#### WORK REQUIRED:
Can you rewrite the stretch of the listing from the line containing "The image size is (1278, 627)." through the end, copying every line and adding 96 to each coordinate value in the answers?

(Data entries)
_____
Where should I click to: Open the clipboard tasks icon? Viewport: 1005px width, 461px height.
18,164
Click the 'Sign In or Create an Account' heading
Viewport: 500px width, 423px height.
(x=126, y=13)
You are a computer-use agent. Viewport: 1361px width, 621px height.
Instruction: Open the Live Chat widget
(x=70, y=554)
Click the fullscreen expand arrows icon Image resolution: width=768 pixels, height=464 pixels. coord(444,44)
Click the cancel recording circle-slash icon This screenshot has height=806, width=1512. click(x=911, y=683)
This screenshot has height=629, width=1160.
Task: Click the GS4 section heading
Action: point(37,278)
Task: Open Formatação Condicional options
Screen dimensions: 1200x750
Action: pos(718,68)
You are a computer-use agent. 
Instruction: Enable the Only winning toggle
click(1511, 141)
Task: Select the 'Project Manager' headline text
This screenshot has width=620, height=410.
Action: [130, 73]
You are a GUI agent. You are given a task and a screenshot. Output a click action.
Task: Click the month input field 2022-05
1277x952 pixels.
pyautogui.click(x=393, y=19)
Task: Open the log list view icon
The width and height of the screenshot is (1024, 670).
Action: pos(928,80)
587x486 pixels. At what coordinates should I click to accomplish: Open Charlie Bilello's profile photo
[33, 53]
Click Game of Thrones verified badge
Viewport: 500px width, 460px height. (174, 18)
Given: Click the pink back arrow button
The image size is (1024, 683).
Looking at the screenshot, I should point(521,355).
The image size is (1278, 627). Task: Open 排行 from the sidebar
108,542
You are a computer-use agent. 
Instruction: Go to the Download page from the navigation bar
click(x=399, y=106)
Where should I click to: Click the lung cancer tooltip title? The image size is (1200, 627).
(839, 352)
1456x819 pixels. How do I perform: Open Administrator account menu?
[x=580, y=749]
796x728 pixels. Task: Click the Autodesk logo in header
_____
#### RESULT FOR THIS EXERCISE:
The image size is (1278, 627). Task: Open 排行 from the sidebar
204,638
You are a computer-use agent. 
Instruction: Go to the Download page from the navigation bar
click(x=495, y=202)
Where should I click to: Click the lung cancer tooltip title? The image size is (1200, 627).
(935, 448)
1456x819 pixels. How do I perform: Open Administrator account menu?
[x=676, y=845]
796x728 pixels. Task: Click the Autodesk logo in header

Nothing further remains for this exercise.